Freida the Frog Girl was there. So was the Human Blockhead, impassively driving nails into his skull. Fifi the India Rubber Girl tied herself into granny knots. And there was no missing Jolly Dolly, an endomorphic wonder "who is so fat," cried the barker, "that it takes 10 boys to hug her and a boxcar to lug her." Yes sir, the 1975 Indiana State Fair had something for everyone.
But no attraction, not even the big cookie bake-off or the rooster-crowing finals, was quite as compelling as the Invisible Man. He appeared—and disappeared—one boiling afternoon at the fair's speedway in the guise of Larry (Butch) Hartman, stock-car racer. Predictably, Butch won the pole position for the State Fair Century by gunning his 1974 Dodge Charger around the one-mile dirt oval in a record 38.15 seconds.
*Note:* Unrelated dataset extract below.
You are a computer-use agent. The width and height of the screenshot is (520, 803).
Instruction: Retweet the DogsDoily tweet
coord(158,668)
But later, while leading the 100-mile race, the car developed troubles on the 76th lap, and he pulled in, never to return.
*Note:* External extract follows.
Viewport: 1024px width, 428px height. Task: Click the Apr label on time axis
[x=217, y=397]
Now you see him, now you don't. That has been Butch Hartman's act ever since he began competing on the United States Auto Club circuit 10 seasons ago. Not that he makes a habit of dropping out. Hartman has won the USAC stock-car championship the last four years, and now, with the season's final coming up this Sunday in Trenton, N.J., Butch is gunning for five in a row.
Four, repeat four, consecutive championships. Be it hog calling or cookie baking, Hartman figures that a four-time champ of anything is worthy of some kind of hoopla. But there are no PR roosters crowing for Butch. His feat is the best-kept secret in auto racing.
True, Hartman has won some money—$27,805 so far this year, $299,450 during his career. But that is not the stuff on which egos are fed. What Butch wants, indeed craves, is recognition, just the tiniest bit of acclaim in the world outside the USAC ovals. Yet beyond such stock-car outposts as Odessa, Mo. and Salem, Ind., Butch Hartman is, in his own words, "a nobody."
"Shoot," says Butch, "we can't even stir up some dust in my own home state." That fact was made stingingly clear earlier this year when Hartman, a native of Zanesville, Ohio, put his car on display at trade fairs in Akron and Toledo. "There must have been 300,000 people see our car," says the Invisible Man, "and three-quarters of them never even heard of Butch Hartman or the USAC stocks. We couldn't believe it. What does a guy have to do to get a little recognition?"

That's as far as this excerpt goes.